News

Russia Takes Over American TV (Sort Of)

by Kaitlin Kimont

If you watch C-SPAN long enough, something interesting is bound to happen. Today, for instance, viewers got an unexpected surprise when online video coverage of Congress abruptly cut to a live feed of the Kremlin-backed news channel Russia Today (RT) for nearly 10 minutes. The sudden switch to the Russian network has many wondering: What the heck happened on C-SPAN today? The public service television network is reportedly conducting an internal investigation into the incident and is treating the interruption as a possible technical issue that happened internally.

"This afternoon the online feed of C-SPAN was briefly interrupted by RT programming," C-SPAN said in a statement on Thursday. "We are currently investigating and troubleshooting this occurrence. As RT is one of the networks we regularly monitor, we are operating under the assumption that it was an internal routing issue."

If you’re not a journalist covering a congressional hearing, a political junkie, or just someone who happened to be watching the broadcast online, then you probably missed the moment when Rep. Maxine Waters was cut off while she was speaking about the importance of the Securities and Exchange Commission at about 2:30 p.m. on Thursday afternoon.

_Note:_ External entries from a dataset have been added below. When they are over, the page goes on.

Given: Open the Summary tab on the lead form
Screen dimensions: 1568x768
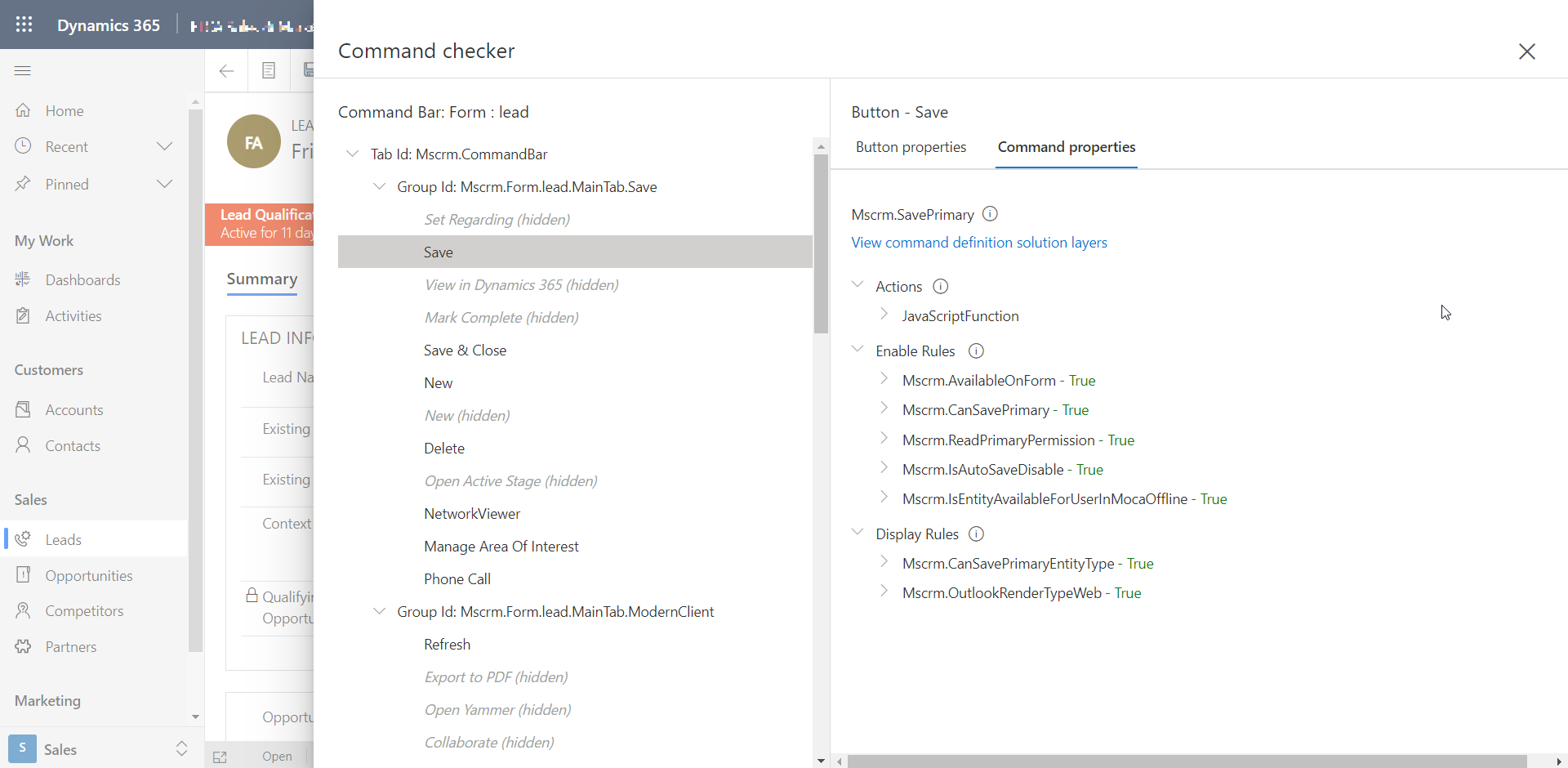Looking at the screenshot, I should coord(261,279).
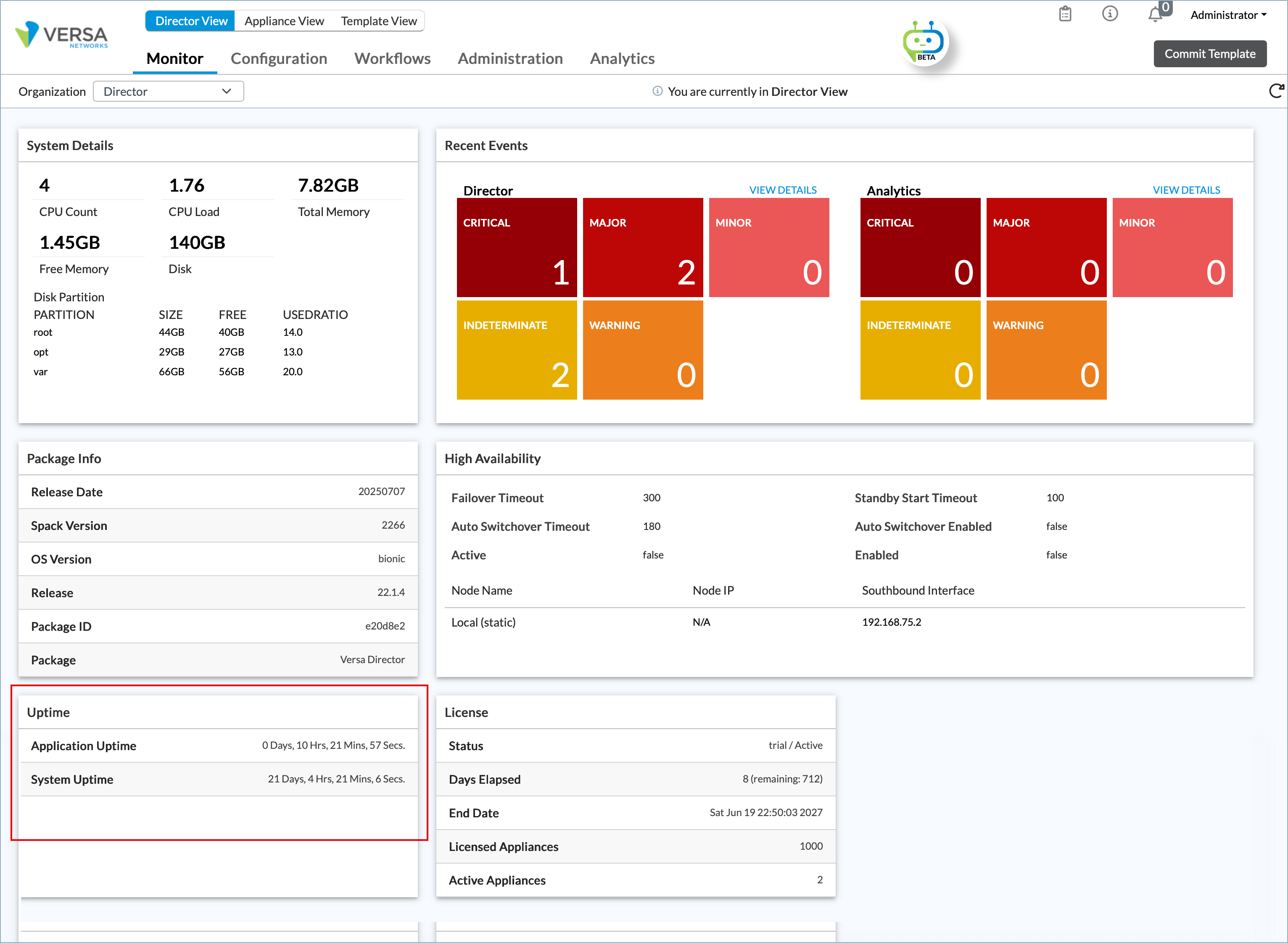Viewport: 1288px width, 943px height.
Task: Click the clipboard tasks icon
Action: (1065, 14)
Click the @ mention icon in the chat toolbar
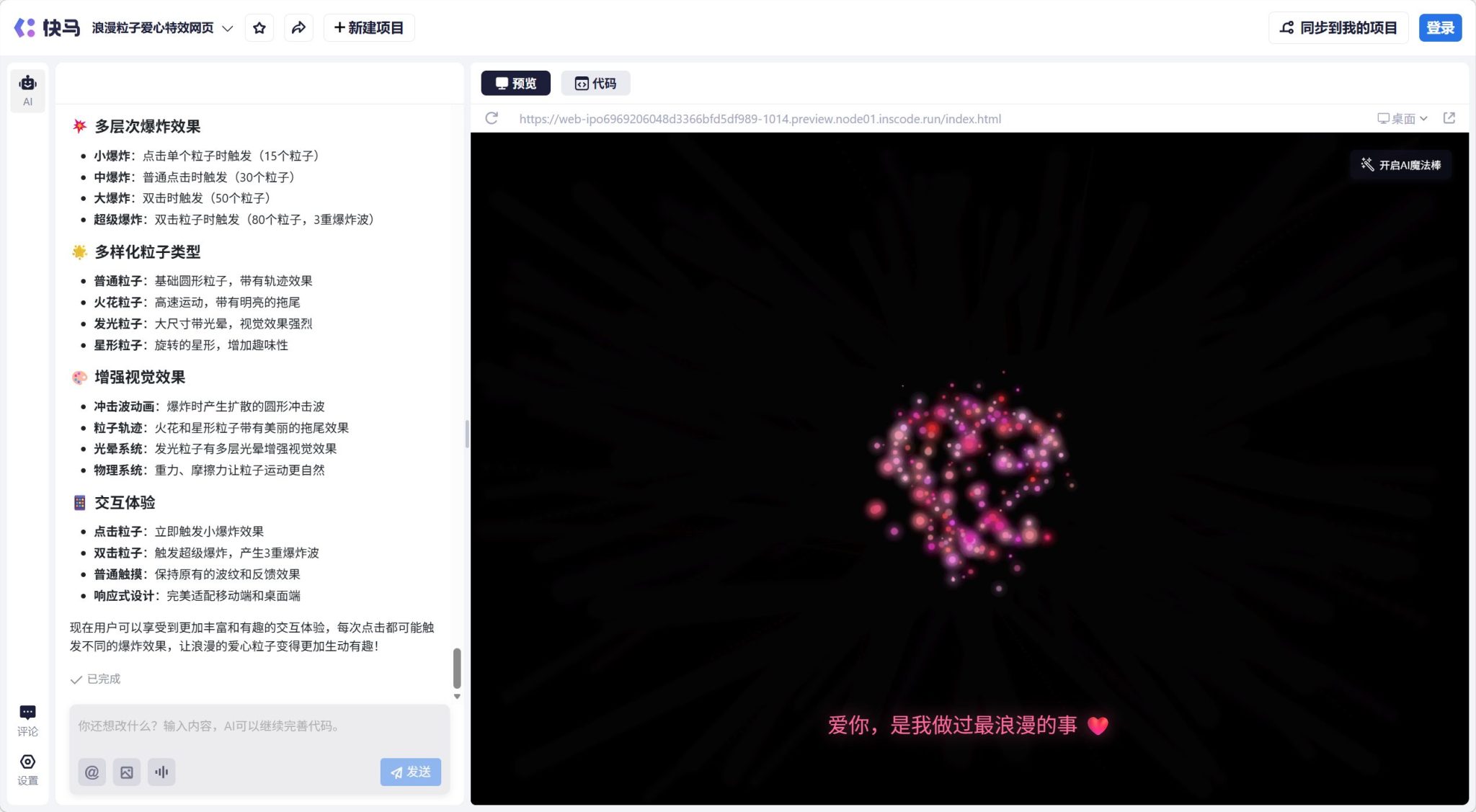The image size is (1476, 812). point(92,772)
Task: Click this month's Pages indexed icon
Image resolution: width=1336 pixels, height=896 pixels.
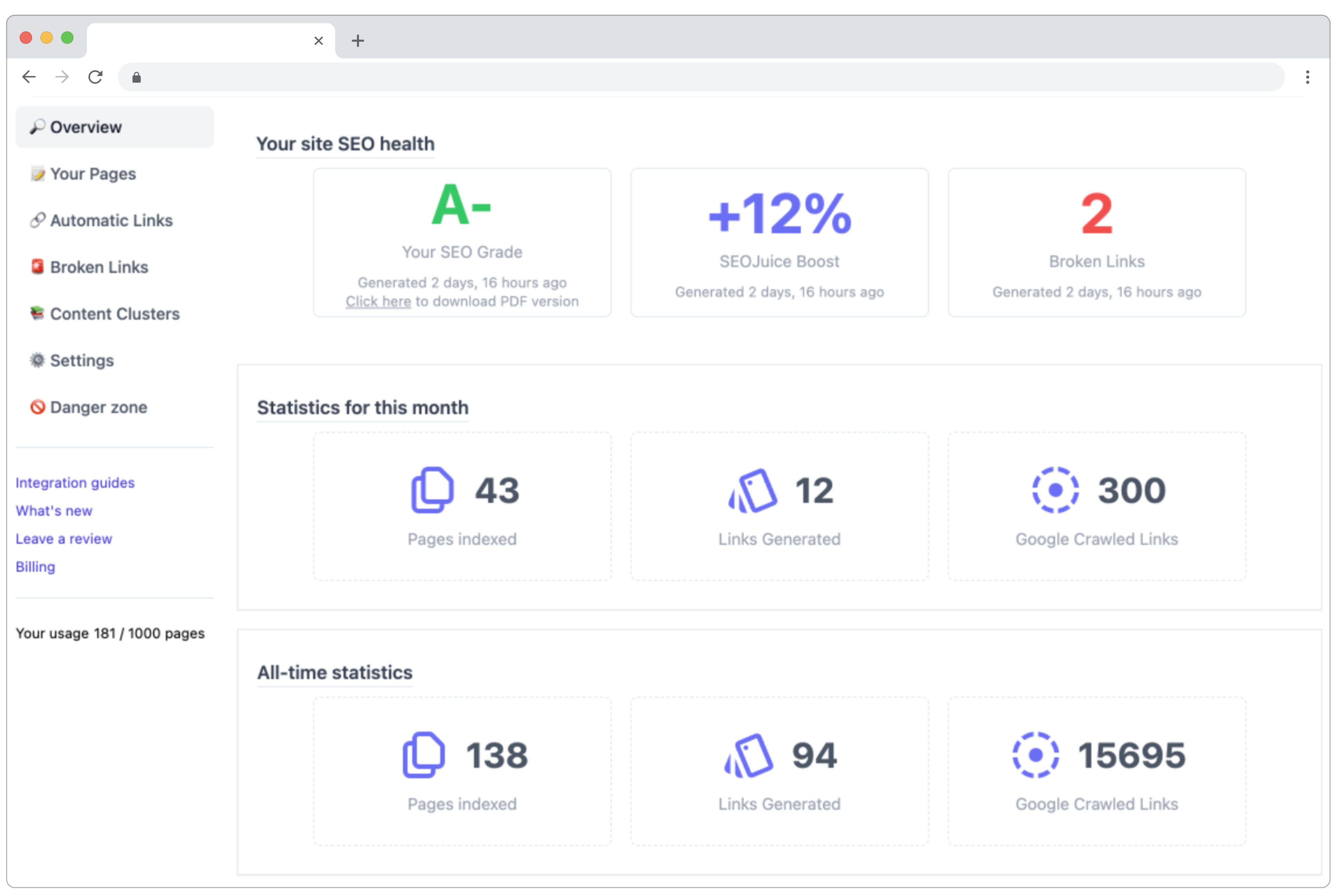Action: (432, 490)
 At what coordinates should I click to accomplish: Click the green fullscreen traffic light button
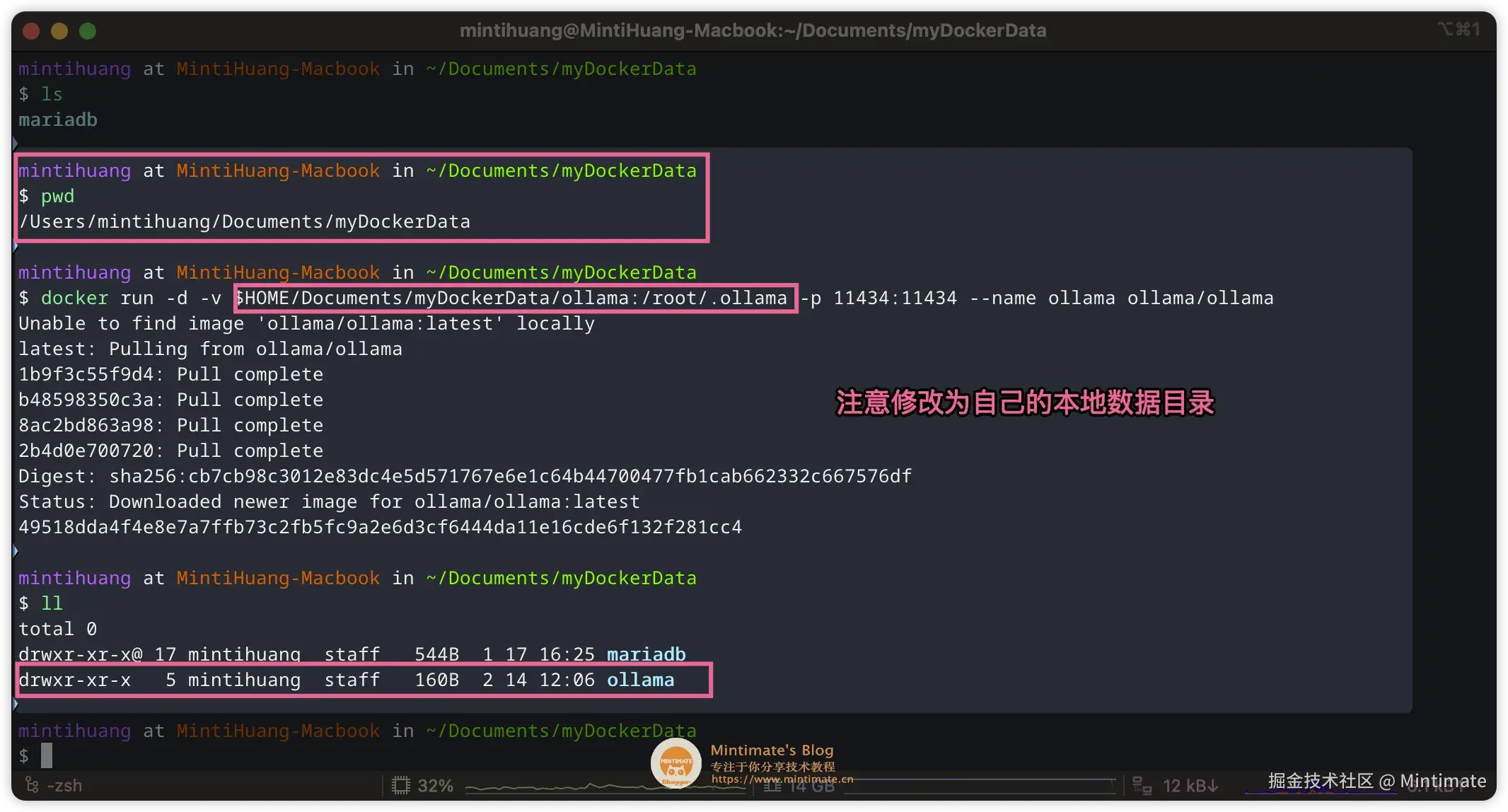pyautogui.click(x=88, y=31)
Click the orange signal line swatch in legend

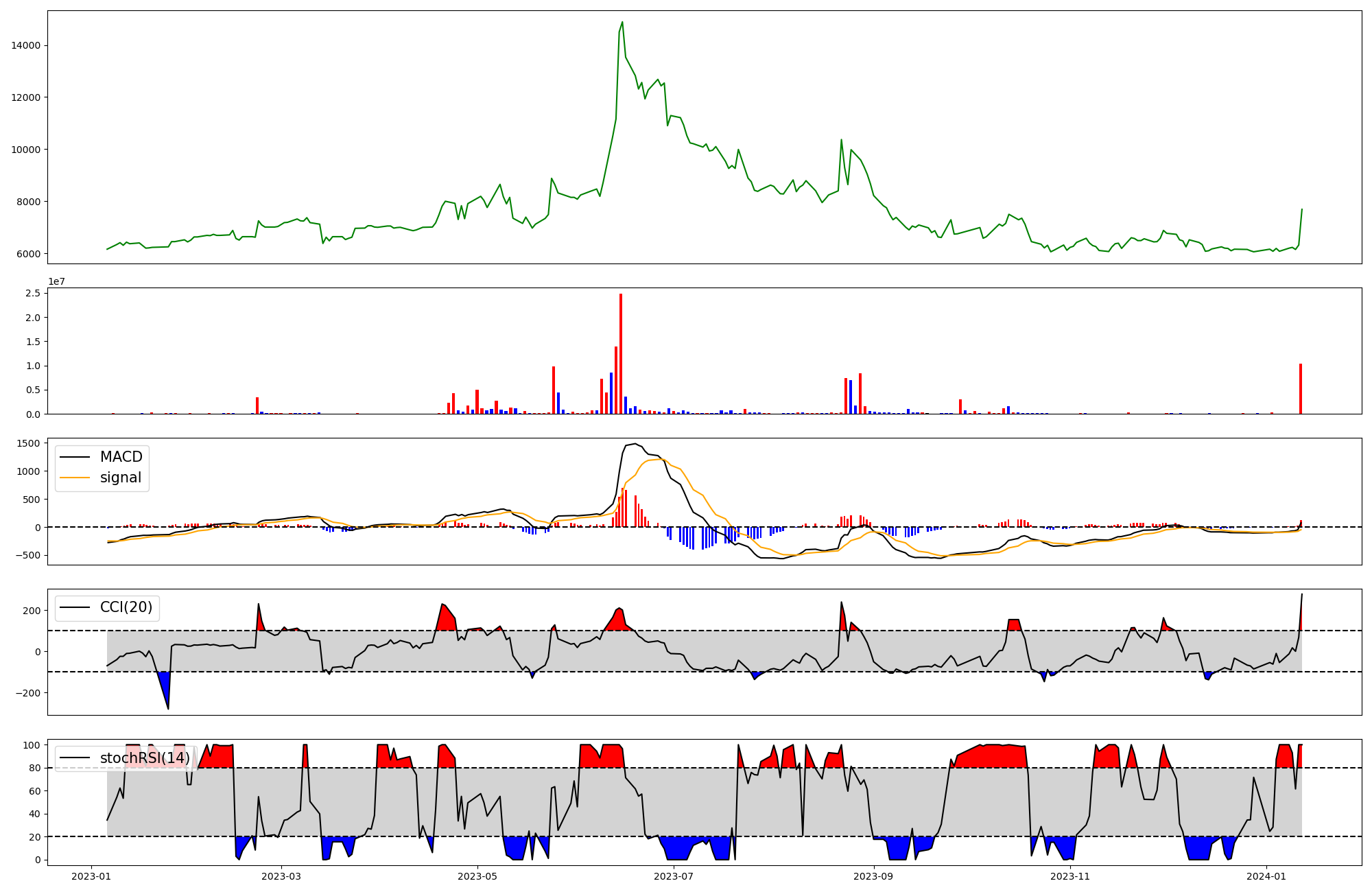tap(75, 478)
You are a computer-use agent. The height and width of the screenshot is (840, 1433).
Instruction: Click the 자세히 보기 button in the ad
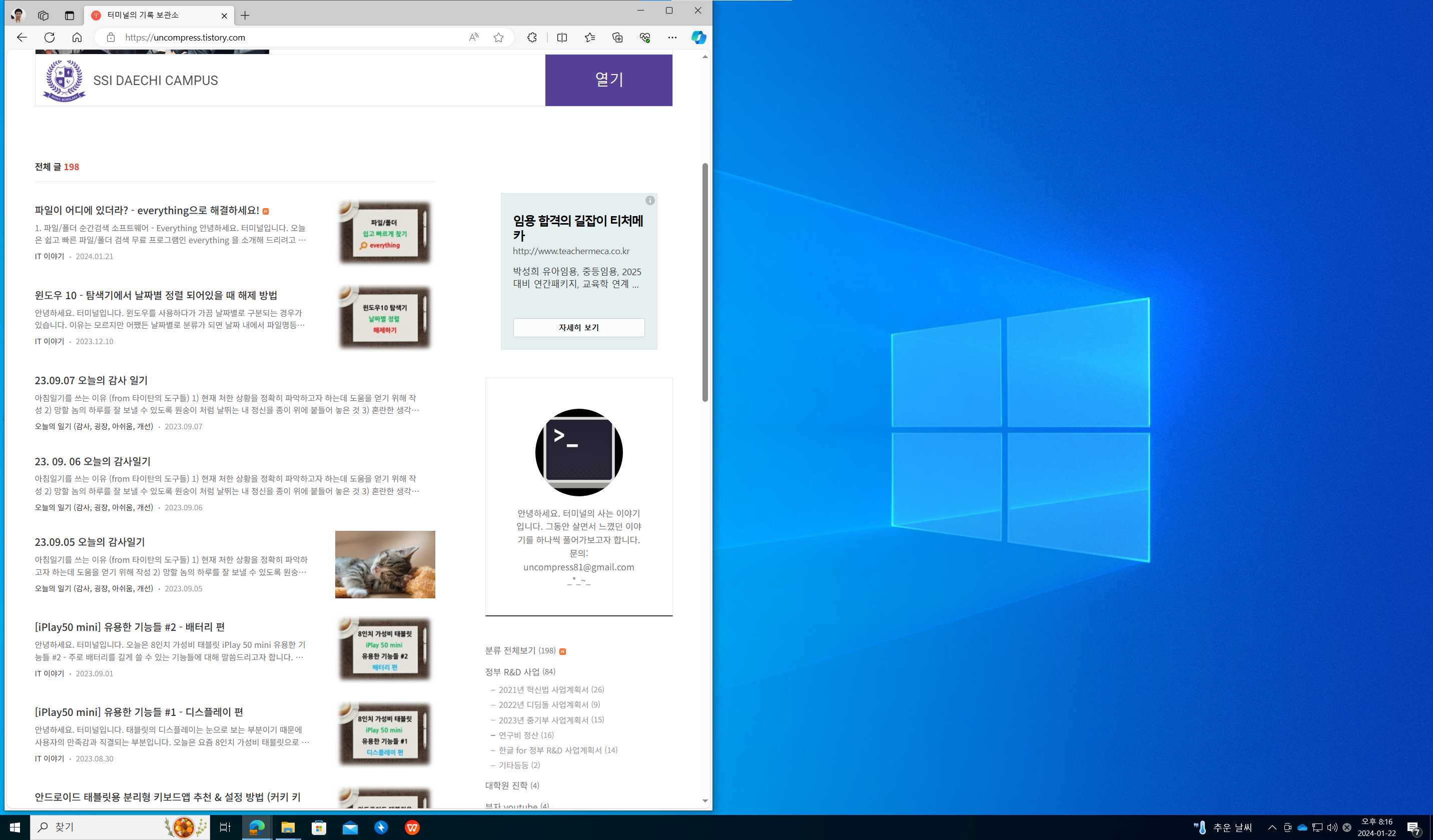pos(578,328)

Fortunately, a handful of people were watching at that moment and Tim Burke, a senior editor at Deadspin.com, recorded the moment when C-SPAN suddenly switched to the English-language network funded by the Russian government and posted the video on Twitter. Watch for yourself below:

While an investigation into the interruption is underway, some users on social media are skeptical about what the implications behind abrupt switch might mean or represent. After all, RT is the Russian television network "that has been accused of helping its government interfere in the American election," according to The New York Times.

One user on Twitter wrote that it was "unusual" while another called it a "straight up hack job."

Another tweet asked if the interruption was "a practice run for Jan. 20 post-inauguration" airing of unverified and alleged reports that Russia has videos of President-elect Donald Trump containing explosive and comprising material, which also claim that Russian intelligence agencies have had it in their back pockets as a form of blackmail.

Trump called the reports "fake news" in a tweet. Then at a press conference on Wednesday he said it was "a disgrace that the information was let out" and "sick people put that crap together."

TIMOTHY A. CLARY/AFP/Getty Images

Hopefully — for the sake of security and comfort for many concerned Americans — the sudden interruption does prove to be just a technical glitch on C-SPAN's part. But, until an investigation can verify that, it's understandably hard to ignore the coincidental timing and bothersome factors involved.